フキゲン・ハートビート


重たいドアを開け放った。

あばよって気持ちで、一歩目を踏みだした。


――はず、だった。



「うわっ」


外に出たと思ったのに、次の瞬間にはものすごい勢いで家のなかに押し戻されていたので、そりゃあ声も出る。


「ひろのすけ~! 会いたかったよ!」


状況についていけないでいると、がばっとあたしに抱きついてきたモノが突然、耳元で大きな声を出した。


ヒロノスケって、なんだ。
ネーミングセンスのかけらも感じられないな。


とかなんとか、どこかで冷静に思っていると、飛びついてきたモノは同じくらい俊敏にあたしから離れて。

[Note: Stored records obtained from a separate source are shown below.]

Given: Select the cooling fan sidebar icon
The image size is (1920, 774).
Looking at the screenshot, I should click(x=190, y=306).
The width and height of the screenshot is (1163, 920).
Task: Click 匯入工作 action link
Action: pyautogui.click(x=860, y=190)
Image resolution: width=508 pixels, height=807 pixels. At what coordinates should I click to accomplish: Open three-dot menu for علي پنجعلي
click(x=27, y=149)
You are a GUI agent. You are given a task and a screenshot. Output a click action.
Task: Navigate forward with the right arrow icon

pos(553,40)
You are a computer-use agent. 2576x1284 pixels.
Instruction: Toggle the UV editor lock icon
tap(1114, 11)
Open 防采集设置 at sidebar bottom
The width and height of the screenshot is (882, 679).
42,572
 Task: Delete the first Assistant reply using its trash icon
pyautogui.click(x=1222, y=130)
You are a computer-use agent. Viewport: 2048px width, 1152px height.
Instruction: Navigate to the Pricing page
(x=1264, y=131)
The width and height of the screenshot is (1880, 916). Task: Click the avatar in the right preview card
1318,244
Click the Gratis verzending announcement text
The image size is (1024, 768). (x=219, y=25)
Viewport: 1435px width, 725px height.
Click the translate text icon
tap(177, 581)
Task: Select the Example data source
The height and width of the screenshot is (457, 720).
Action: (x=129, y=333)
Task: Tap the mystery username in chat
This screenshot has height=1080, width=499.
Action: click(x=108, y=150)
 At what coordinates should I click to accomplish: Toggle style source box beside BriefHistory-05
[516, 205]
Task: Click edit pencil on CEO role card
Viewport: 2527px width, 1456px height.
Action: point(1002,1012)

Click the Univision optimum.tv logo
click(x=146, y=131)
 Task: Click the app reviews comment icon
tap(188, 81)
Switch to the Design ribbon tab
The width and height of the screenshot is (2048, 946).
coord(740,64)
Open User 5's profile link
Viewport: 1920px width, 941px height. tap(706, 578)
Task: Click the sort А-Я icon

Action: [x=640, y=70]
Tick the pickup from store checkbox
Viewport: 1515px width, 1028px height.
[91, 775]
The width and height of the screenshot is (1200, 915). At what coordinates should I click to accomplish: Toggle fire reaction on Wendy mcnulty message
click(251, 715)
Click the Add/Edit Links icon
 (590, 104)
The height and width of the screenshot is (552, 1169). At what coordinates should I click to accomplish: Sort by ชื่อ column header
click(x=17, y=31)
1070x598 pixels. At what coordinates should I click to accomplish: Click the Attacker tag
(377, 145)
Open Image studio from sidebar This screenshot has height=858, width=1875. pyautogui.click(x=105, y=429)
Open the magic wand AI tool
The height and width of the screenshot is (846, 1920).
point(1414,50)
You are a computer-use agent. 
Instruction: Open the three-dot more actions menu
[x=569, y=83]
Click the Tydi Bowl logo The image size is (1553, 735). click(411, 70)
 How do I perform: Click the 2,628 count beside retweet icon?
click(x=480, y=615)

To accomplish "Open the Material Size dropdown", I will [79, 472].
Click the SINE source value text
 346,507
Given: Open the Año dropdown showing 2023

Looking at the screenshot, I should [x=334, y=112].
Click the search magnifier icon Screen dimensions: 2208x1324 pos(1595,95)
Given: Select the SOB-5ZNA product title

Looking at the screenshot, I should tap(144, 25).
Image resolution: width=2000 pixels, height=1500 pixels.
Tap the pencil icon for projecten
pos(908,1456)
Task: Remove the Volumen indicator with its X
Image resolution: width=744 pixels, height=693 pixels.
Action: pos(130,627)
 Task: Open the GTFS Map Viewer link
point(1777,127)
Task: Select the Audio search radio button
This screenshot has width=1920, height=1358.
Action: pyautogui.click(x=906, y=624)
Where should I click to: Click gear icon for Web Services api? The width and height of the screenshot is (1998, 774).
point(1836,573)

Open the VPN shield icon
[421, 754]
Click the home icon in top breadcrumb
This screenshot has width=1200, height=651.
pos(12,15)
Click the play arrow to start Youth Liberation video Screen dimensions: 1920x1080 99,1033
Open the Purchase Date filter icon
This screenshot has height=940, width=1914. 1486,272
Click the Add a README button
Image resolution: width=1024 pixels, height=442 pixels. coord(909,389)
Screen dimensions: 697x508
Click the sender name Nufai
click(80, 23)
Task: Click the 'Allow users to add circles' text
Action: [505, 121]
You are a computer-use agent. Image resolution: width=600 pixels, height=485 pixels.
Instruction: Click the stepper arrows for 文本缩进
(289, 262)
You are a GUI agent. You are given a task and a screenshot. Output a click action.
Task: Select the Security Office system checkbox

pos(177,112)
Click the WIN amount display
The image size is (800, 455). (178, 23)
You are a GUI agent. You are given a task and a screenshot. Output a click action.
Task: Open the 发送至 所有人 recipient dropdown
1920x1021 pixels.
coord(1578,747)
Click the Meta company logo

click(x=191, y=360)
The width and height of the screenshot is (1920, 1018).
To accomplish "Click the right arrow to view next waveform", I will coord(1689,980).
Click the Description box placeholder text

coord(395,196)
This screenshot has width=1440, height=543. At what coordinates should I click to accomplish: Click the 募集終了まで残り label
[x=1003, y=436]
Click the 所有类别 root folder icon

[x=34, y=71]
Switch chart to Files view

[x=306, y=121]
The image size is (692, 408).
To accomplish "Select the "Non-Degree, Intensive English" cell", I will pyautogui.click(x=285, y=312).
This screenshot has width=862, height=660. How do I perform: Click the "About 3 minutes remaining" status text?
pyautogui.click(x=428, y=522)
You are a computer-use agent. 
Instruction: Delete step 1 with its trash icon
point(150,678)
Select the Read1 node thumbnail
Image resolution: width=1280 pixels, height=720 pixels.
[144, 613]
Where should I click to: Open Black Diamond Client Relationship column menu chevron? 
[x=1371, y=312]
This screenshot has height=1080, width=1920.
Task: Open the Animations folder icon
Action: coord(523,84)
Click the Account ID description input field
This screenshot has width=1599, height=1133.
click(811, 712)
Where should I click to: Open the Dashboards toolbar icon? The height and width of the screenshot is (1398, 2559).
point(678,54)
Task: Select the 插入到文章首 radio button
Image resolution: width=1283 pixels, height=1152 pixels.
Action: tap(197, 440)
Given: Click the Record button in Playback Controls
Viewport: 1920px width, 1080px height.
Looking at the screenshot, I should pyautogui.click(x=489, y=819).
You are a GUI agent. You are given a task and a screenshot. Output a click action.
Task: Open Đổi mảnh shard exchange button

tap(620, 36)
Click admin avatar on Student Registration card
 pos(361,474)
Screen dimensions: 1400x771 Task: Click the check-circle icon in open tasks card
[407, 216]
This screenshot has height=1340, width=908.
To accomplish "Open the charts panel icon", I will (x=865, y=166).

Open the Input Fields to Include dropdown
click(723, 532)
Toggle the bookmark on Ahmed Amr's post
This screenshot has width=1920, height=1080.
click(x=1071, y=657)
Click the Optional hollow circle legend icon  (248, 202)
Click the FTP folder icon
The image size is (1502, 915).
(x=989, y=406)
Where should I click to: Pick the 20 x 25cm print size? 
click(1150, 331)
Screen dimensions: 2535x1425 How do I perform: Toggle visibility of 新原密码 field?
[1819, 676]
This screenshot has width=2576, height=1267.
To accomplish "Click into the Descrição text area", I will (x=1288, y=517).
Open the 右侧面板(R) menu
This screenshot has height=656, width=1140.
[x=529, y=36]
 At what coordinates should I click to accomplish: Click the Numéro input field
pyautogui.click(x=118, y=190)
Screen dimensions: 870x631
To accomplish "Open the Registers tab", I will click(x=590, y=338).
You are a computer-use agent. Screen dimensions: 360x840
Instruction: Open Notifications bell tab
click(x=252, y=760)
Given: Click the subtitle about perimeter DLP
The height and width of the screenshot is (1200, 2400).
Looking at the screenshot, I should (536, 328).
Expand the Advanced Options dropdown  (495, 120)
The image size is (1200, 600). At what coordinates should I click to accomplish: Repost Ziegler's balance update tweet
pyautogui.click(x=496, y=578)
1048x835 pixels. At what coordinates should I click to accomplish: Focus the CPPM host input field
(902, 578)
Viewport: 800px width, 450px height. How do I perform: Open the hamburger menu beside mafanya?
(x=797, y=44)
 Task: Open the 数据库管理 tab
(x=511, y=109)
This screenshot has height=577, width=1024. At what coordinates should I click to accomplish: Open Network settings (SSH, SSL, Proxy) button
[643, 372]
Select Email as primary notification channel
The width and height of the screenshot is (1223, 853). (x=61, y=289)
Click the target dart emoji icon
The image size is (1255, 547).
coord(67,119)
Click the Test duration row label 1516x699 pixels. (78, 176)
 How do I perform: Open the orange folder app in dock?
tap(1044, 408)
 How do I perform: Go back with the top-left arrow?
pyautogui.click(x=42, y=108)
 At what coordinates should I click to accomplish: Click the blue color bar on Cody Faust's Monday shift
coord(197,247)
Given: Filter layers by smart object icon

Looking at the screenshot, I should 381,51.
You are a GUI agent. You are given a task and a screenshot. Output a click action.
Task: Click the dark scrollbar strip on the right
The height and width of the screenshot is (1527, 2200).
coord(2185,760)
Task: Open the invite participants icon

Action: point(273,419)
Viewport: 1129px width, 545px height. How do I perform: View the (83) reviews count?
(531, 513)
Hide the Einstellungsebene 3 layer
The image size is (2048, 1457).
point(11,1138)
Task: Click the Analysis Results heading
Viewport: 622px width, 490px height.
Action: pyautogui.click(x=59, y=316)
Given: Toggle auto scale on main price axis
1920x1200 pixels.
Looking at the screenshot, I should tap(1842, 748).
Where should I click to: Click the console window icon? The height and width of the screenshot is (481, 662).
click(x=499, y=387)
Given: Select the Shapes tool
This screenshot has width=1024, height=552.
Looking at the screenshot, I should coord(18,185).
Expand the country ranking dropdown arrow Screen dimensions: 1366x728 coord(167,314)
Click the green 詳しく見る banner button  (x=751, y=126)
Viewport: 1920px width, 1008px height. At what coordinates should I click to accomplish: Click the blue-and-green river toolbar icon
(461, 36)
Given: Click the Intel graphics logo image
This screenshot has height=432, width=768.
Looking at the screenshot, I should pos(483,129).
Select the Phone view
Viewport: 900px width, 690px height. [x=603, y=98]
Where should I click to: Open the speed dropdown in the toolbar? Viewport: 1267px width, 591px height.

「……って、あれ? 違う! ヒロちゃんじゃない! 誰アンタ!?」


それはコッチのせりふだっつーの!

と、言えなかったのは、目の前にある顔にすごく見覚えがあったから。


いや、すごくすごく見覚えがあるよ。

この子ならよく知っているよ。


だって、この子……



「――ユカっぺ!?」



大きくうるんだ目。

ぐるんと大きな弧を描き、天に向かって伸びるフサフサまつ毛。

特徴的なアヒル口。

そこからのぞく、控えめな八重歯。


……どこからどう見ても、ユカっぺだ。


いまスッゴイ人気のアイドルグループ“EYE☆LUSH(アイラッシュ)”の、YUKAちゃんだ。


そりゃ、見覚えもあるに決まっている。

なにせ、毎日のようにテレビで見かけているので。


「どうも、こんにちは! ユカっぺでぇす」


うわあ、ホンモノだ!

いやぁ、やはりアイドルというのは、生で見ると信じられないほどかわいいのですね。


「――で、アンタはヒロちゃんのなんなわけ?」


……それでいて、やっぱり気の強いのが、多いのですね。

ちょっと声にドスが効きすぎだよ、ユカっぺ。